• [Material supplied]:

---------------

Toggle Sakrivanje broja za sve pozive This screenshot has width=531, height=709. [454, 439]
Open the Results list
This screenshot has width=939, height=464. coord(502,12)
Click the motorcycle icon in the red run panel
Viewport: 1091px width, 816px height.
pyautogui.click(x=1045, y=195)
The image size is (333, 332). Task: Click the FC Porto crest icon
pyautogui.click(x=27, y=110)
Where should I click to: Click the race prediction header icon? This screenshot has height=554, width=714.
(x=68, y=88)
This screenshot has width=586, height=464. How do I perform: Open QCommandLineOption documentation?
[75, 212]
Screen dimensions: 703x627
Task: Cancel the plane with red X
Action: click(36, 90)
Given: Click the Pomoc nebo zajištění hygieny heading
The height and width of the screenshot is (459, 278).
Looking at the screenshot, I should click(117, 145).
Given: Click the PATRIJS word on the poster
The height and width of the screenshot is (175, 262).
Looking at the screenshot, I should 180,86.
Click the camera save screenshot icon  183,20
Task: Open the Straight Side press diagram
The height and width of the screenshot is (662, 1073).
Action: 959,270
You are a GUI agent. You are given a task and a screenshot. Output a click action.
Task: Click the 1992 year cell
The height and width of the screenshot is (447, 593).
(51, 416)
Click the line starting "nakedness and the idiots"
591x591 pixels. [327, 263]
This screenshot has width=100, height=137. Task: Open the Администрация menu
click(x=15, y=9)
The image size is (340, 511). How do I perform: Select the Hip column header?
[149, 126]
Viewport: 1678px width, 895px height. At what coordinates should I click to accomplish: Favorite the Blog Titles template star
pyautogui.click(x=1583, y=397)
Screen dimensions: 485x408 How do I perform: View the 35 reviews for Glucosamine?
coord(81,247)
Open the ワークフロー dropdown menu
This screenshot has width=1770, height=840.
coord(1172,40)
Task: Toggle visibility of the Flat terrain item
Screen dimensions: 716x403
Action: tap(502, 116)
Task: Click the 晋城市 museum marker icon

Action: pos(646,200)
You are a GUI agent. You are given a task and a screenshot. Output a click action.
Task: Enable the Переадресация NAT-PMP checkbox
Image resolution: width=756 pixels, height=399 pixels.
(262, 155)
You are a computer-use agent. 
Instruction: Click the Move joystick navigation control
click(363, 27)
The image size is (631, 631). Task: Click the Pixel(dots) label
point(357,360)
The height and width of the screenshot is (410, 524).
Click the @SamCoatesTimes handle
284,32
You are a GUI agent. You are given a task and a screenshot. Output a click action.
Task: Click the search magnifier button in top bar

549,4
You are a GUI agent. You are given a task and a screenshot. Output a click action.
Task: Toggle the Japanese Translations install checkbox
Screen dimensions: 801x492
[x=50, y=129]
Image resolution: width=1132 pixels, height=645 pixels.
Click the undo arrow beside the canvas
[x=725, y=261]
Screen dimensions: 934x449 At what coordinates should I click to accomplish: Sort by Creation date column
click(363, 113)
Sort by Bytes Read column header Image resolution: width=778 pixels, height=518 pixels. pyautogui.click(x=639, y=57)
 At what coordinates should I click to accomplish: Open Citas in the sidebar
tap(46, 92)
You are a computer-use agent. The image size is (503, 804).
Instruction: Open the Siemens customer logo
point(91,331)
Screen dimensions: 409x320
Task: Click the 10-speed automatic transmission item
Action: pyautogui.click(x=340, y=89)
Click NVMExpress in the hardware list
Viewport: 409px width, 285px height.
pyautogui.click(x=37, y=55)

---------------

• [Aim of the exercise]: Above are the entries; copy out every line among them that contains the word "checkbox".

• [Exercise solution]:
Task: Enable the Переадресация NAT-PMP checkbox
Task: Toggle the Japanese Translations install checkbox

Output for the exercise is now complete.